▸ **Data to process**
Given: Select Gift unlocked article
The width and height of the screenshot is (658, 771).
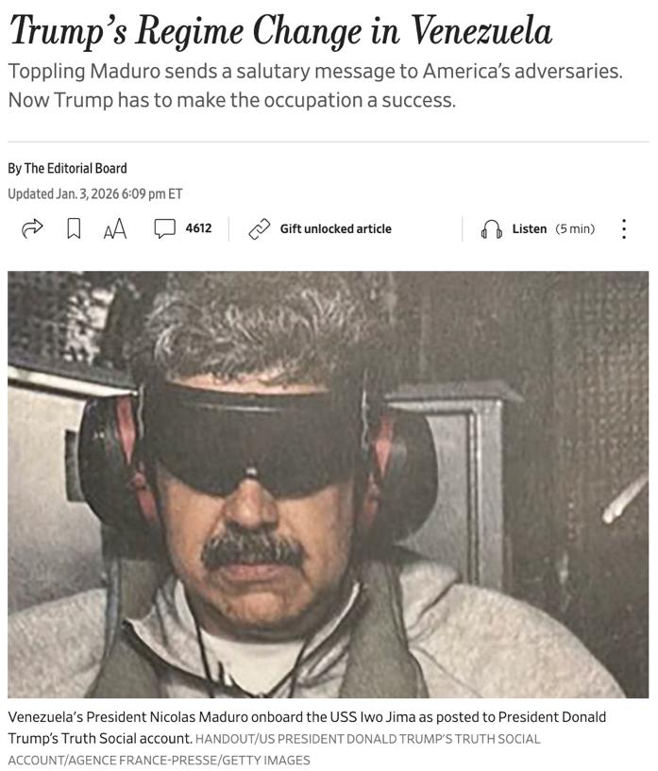Looking at the screenshot, I should tap(336, 229).
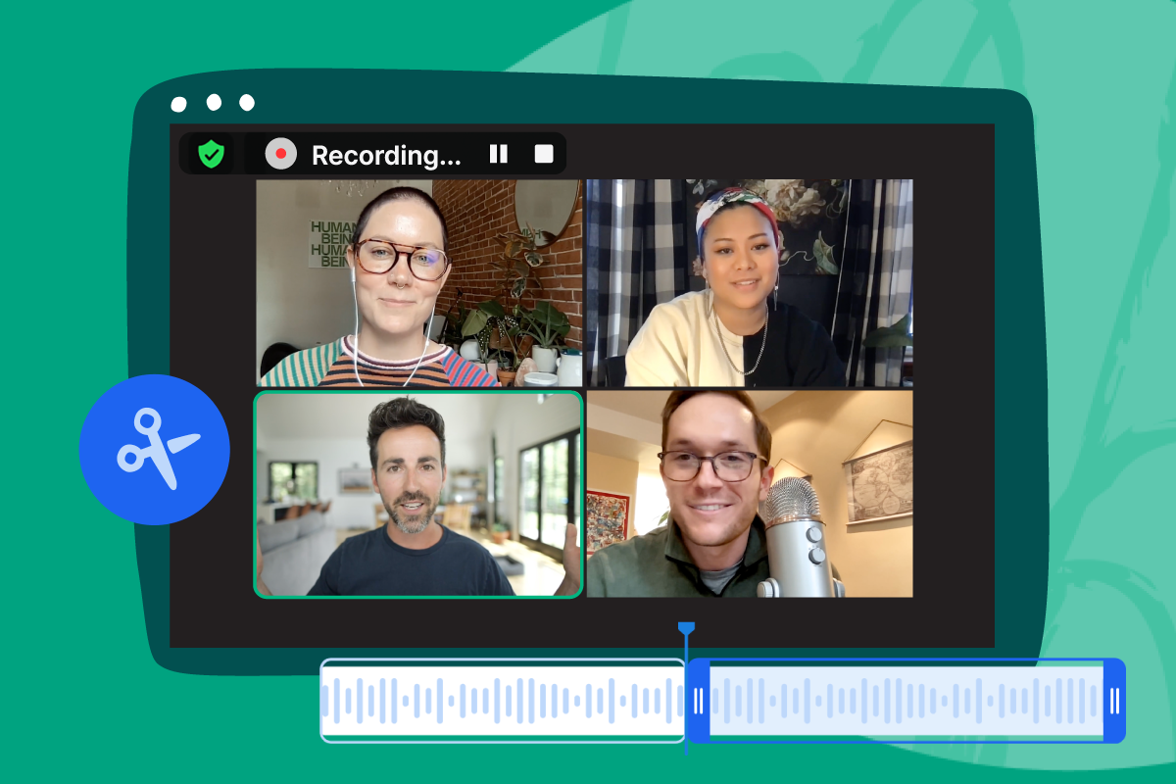The height and width of the screenshot is (784, 1176).
Task: Select the left white waveform clip
Action: (x=500, y=701)
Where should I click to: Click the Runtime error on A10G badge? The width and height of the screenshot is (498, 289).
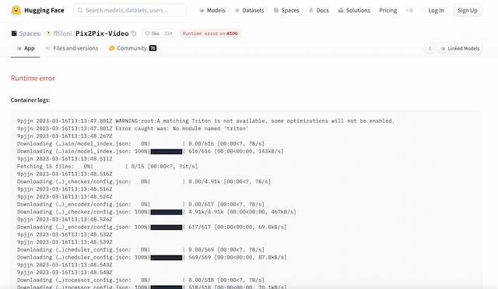[x=210, y=33]
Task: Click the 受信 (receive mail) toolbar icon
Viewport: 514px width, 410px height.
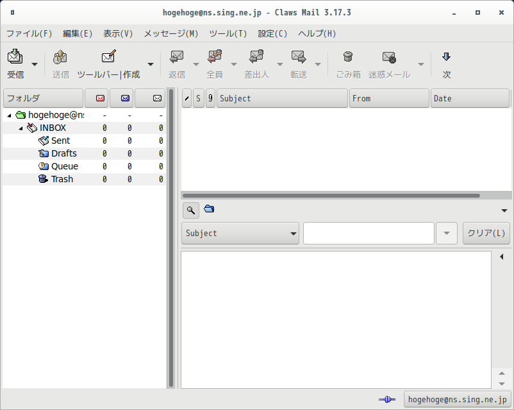Action: [x=15, y=57]
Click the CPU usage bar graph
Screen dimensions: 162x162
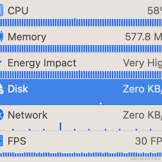[81, 22]
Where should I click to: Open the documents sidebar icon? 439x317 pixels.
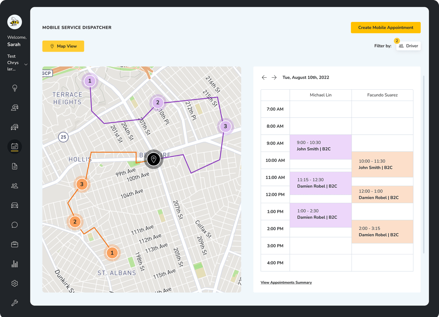15,166
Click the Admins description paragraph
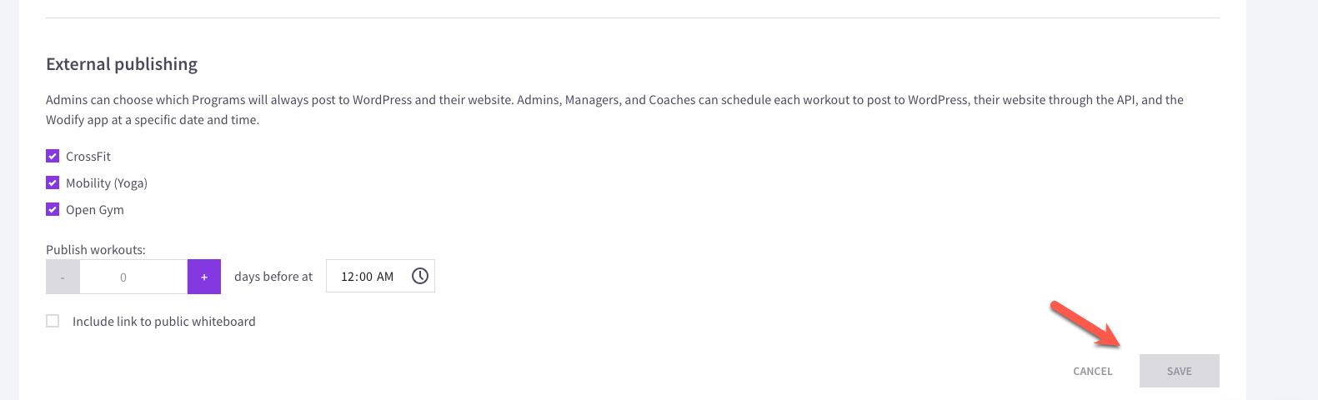Image resolution: width=1318 pixels, height=400 pixels. click(x=614, y=110)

▸ **What the task requires**
The answer must be the exact lines from the line with "Screen dimensions: 162x162" to the final line of the data, both ends included, with no pictures.

▸ **Task result**
Screen dimensions: 162x162
[81, 22]
Where should I click to: Open the documents sidebar icon? 439x317 pixels.
15,166
Click the Admins description paragraph
Image resolution: width=1318 pixels, height=400 pixels. click(x=614, y=110)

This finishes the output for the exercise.